Automatic Revocation of Certain Trust Distributions/Powers in the Event of a Divorce
Virginia Code Section 64.2-412 provides that powers of appointment and gifts to spouses in wills were automatically revoked in the event of an entered divorce decree (unless the will expressly provided otherwise). The Amendments extend this automatic revocation principle to revocable living trusts. The Amendments also provide that if a divorce or spousal support petition is filed (as opposed to finalized) by a spouse, then all powers and powers of appointment, contained in the settlor’s revocable living trust, are revoked by operation of law. Note, however, that if there is no subsequent trust revocation or amendment, then the former trust provisions are revived upon the trust settlor’s (the maker of a trust) remarriage to the former spouse.
Ademption Principles are Extended to Revocable Living Trusts
Ademption principles apply when property, left to a certain beneficiary under a will, is no longer in the estate when the testator (the maker of a will) passes away. By amending Virginia Code Section 64.2-415, the Amendments adopt some of the ademption principles that govern wills to revocable living trusts. The ademption principles are quite complicated and are too voluminous to summarize fully in this post.
Principles Governing Gifts that Fail to Pass are also Extended to Revocable Living Trusts
The Amendments also extend several principles regarding gifts that fail to pass, to revocable living trusts. Virginia Code Section 64.2-416 provides that if a devise or bequest in a will fails (such as when the beneficiary predeceases the testator), then such property would instead pass as part of the residue of the estate. The Amendments extend Virginia Code Section 64.2-416’s principle to apply to revocable living trusts. Specifically, if a trust distribution fails to pass, it shall pass as part of the residue of the trust corpus. Moreover, the Amendments also provide that if a share of a trust distribution, which is intended to pass to two or more persons, fails for any reason, then such share shall pass to the other residuary beneficiaries in proportion to their interests in the residue.
Anti-Lapse Principles are Extended to Revocable Living Trusts
Anti-lapse is a doctrine in estate law that provides that a gift intended for a certain qualifying relative (grandparent or descendant of a grandparent) shall not fail if the qualifying beneficiary predeceases the testator. The gift does not lapse, but rather passes to the descendants of the qualifying beneficiary. By amending Virginia Code Section 64.2-418, the Amendments extend these anti-lapse principles to revocable living trusts. For example, if a trust distribution is intended for a certain qualifying relative, and such relative predeceases the trust settlor, then the distribution would not fail, but would rather pass according to the anti-lapse scheme of relatives.

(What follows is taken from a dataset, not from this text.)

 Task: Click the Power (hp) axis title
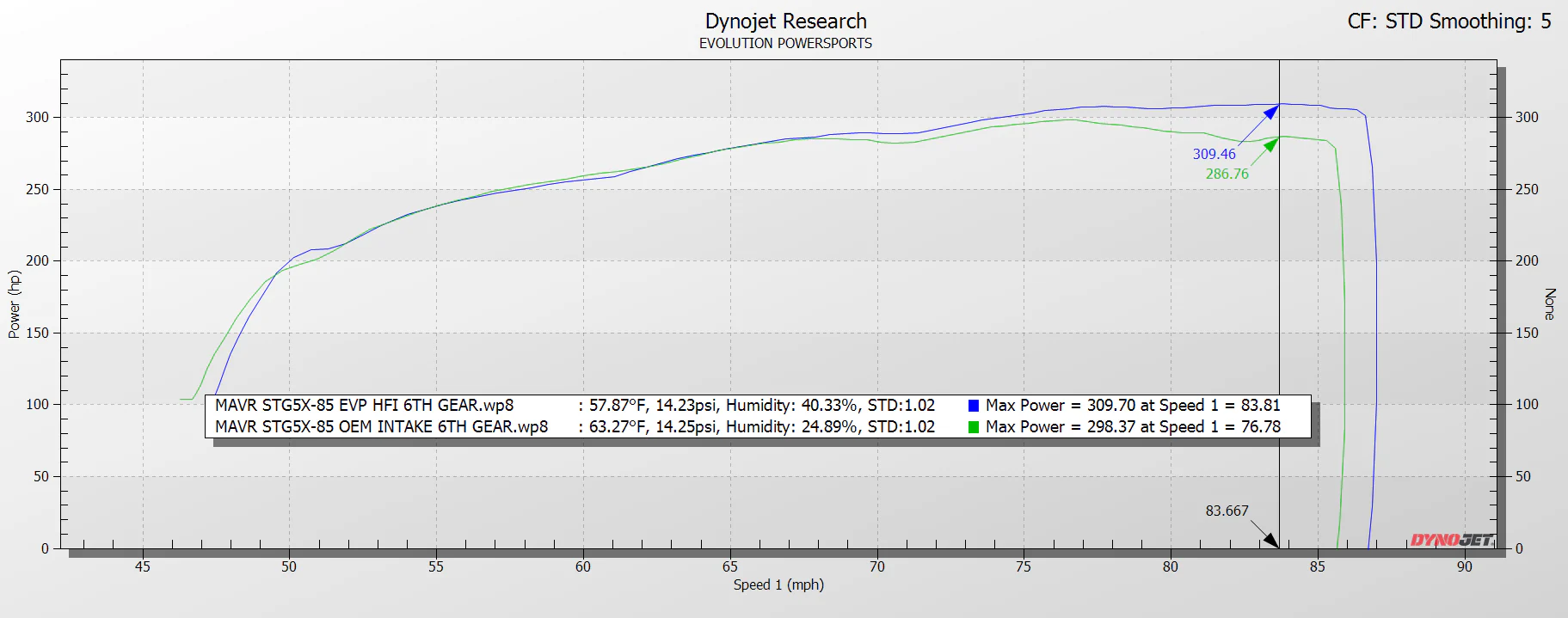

Notably, the anti-lapse principles are also too nuanced to explain fully in this post.
Scope and Effective Date of the Amendments
It is important to note that the Amendments apply to revocable living trusts, not any other type of trust. Moreover, the Amendments, as they relate to ademption, anti-lapse, and the principles governing gifts that fail to pass, apply to distributions or gifts made a result of the passing of the trust settlor.
Generally, the Amendments apply to events that occur on or after July 1, 2018. For example, the changes regarding gifts that fail to pass, ademption, and anti-lapse are effective to the extent the trust is revocable immediately before the settlor’s passing on or after July 1, 2018.
These Amendments deal with highly technical and nuanced principles of Virginia estate and trust law. Disputes relating to these principles typically necessitate the assistance of an experienced estate litigator.